Estado americano vota para revogar mandato de governador

Em Wisconsin, republicano Scott Walker pode ser cassado em uma rara forma de impeachment popular

DENISE CHRISPIM MARIN, CORRESPONDENTE / WASHINGTON, O Estado de S.Paulo

05 de junho de 2012 | 03h06

O governador republicano de Wisconsin, Scott Walker, corre o risco de perder hoje seu mandato. Não se trata de um processo de impeachment, mas de um raro caso de eleição revogatória. Alinhado ao Tea Party, facção mais conservadora do partido, Walker acirrou as divergências partidárias, confrontou-se com poderosos sindicatos e pode receber o troco.

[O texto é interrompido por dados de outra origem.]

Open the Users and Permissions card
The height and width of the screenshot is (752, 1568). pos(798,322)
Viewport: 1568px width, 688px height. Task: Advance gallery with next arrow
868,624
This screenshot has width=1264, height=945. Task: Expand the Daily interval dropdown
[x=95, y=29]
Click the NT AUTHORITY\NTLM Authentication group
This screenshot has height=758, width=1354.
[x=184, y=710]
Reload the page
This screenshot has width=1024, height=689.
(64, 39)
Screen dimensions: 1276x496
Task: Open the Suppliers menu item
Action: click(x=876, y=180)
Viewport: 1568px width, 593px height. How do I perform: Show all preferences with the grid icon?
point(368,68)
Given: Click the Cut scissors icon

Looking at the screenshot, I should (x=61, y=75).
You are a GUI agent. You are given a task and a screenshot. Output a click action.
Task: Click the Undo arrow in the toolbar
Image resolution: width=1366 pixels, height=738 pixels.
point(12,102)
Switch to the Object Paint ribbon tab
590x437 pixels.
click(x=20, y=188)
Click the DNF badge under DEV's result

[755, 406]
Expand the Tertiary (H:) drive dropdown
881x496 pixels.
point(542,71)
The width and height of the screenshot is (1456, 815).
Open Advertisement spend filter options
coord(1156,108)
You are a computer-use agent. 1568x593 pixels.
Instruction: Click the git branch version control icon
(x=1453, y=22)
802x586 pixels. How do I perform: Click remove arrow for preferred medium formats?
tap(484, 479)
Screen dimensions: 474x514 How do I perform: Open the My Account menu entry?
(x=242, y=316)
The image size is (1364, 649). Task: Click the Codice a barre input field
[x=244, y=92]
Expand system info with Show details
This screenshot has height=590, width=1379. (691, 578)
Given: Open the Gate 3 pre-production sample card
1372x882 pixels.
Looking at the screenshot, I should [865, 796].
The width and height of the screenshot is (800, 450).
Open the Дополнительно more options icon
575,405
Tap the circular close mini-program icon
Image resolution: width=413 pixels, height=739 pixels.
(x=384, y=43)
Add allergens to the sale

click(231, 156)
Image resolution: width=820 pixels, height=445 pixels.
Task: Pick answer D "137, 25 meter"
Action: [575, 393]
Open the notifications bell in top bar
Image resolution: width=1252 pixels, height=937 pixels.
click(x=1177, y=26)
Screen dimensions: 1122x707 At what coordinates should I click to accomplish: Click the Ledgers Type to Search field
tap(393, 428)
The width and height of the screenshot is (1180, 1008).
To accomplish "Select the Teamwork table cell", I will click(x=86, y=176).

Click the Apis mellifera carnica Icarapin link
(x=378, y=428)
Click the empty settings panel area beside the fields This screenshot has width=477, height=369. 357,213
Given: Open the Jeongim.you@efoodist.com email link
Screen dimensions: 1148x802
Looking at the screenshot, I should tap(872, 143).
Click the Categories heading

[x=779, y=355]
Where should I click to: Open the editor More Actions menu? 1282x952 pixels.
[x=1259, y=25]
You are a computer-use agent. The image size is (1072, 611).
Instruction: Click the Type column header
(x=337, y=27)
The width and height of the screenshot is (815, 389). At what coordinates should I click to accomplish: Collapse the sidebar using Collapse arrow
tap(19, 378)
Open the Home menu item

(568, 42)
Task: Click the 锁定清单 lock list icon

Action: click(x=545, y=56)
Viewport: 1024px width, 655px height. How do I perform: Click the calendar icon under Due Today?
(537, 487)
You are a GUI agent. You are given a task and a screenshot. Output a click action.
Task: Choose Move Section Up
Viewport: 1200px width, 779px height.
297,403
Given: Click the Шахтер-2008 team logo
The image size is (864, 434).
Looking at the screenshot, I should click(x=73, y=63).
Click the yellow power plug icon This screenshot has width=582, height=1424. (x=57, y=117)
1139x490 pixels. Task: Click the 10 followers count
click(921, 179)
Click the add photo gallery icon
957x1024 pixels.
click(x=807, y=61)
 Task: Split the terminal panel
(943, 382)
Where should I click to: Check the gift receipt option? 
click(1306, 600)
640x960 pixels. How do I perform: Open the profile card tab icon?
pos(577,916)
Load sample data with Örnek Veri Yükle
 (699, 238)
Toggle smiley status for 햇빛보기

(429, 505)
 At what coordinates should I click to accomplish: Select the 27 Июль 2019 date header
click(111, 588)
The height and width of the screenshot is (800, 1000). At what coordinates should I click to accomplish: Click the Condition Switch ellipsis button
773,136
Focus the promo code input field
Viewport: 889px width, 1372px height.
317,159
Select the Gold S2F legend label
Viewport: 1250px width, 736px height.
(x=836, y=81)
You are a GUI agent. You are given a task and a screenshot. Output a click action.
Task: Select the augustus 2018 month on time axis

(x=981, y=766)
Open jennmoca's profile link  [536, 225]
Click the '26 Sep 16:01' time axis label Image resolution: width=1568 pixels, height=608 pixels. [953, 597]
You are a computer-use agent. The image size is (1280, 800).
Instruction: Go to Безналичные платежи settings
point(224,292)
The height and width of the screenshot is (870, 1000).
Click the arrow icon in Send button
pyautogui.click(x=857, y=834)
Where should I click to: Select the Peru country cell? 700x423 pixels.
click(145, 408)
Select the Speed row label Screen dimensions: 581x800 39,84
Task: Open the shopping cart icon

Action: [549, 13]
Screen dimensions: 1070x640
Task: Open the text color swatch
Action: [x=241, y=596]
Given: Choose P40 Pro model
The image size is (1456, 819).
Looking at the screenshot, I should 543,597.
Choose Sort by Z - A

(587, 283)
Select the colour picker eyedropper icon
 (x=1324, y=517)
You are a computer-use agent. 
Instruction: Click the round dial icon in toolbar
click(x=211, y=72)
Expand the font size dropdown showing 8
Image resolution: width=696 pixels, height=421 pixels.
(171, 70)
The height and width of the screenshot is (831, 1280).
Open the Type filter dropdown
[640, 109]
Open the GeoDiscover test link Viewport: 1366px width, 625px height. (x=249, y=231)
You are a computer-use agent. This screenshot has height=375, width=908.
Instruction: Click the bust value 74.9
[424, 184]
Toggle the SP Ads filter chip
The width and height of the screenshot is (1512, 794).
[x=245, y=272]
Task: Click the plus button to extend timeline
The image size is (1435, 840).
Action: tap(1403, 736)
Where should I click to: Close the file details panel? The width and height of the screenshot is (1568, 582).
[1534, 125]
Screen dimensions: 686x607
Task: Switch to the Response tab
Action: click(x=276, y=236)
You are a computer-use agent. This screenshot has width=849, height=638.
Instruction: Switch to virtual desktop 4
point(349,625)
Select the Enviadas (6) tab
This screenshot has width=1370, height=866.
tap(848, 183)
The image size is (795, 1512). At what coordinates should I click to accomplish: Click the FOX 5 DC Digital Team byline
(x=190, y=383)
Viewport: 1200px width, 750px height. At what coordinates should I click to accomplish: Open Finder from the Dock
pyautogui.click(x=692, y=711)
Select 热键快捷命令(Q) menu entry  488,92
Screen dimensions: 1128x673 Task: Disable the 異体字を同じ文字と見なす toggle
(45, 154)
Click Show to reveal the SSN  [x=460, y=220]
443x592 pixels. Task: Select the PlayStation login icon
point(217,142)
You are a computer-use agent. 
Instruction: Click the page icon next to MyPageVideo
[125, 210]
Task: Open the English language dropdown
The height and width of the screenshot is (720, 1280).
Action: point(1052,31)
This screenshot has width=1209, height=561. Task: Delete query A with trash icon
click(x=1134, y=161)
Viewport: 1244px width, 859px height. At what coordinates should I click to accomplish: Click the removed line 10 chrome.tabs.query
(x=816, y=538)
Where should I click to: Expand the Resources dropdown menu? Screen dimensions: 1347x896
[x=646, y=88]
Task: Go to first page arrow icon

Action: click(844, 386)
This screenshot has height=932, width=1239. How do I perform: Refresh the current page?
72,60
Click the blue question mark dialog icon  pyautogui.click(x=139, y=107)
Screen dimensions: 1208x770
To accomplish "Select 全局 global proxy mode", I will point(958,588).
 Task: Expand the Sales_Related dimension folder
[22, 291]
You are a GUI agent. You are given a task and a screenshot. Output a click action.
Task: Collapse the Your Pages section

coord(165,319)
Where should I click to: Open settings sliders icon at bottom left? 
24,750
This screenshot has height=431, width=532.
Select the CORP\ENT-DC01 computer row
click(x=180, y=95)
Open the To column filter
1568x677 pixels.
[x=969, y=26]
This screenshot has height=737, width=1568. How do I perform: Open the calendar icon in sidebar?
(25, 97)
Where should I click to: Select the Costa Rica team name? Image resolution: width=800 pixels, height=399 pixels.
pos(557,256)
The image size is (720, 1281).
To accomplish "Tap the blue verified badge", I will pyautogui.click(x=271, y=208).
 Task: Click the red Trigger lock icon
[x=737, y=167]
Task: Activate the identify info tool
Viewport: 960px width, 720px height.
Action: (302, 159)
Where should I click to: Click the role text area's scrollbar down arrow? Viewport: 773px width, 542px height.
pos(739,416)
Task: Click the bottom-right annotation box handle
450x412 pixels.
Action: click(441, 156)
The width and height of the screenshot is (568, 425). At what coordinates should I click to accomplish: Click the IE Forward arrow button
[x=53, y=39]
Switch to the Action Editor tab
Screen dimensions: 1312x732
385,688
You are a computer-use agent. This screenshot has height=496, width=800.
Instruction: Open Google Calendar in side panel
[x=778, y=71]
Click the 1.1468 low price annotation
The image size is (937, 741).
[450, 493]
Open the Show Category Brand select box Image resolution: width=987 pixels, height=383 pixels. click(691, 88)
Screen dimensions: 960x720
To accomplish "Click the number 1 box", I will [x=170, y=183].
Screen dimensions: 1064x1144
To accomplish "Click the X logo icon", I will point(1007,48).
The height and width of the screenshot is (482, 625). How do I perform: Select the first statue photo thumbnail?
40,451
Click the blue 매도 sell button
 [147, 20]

Nos EUA, a eleição revogatória é chamada de "recall", um instrumento para pôr fim ao mandato de um político, por meio do voto direto, e permitir a escolha de seu sucessor. O concorrente de Walker é o prefeito democrata de Milwaukee, Tom Barrett.

Para o processo ser convocado, um pedido tem de ser enviado à Justiça com um número mínimo de assinaturas. O procedimento é raro e teve resultados efetivos para governadores apenas duas vezes: em 1921, em Dakota do Norte, e há nove anos, na Califórnia.

O processo trouxe de volta ao Estado o clima da campanha eleitoral. O governador, de 44 anos, arrecadou cerca de US$ 63 milhões para sua campanha, dos quais boa parte veio de organizações da direita radical americana. Tom Barrett apoiou-se nos sindicatos para coletar US$ 14 milhões.

Pesquisas apontam um empate técnico: Walker com 50% e Barrett com 47% das intenções de voto. "Nossos oponentes não têm um plano. O único plano é me atacar", disse o republicano. "Minha campanha terminará como começou, como um movimento das bases", respondeu o democrata.

Walker não tem seu mandato questionado por corrupção ou atos ilícitos, mas por causa de medidas incluídas no seu programa de ajuste fiscal, entre elas a proibição de renegociações de acordos coletivos do funcionalismo público. A iniciativa foi entendida como uma declaração de guerra aos sindicatos e provocou protestos generalizados em todo o Estado.

O projeto foi aprovado pela Assembleia Legislativa de Wisconsin, mas foi derrubado pela Suprema Corte de Justiça estadual. O pedido de revogação do mandato do governador foi aceito em março com 900 mil assinaturas.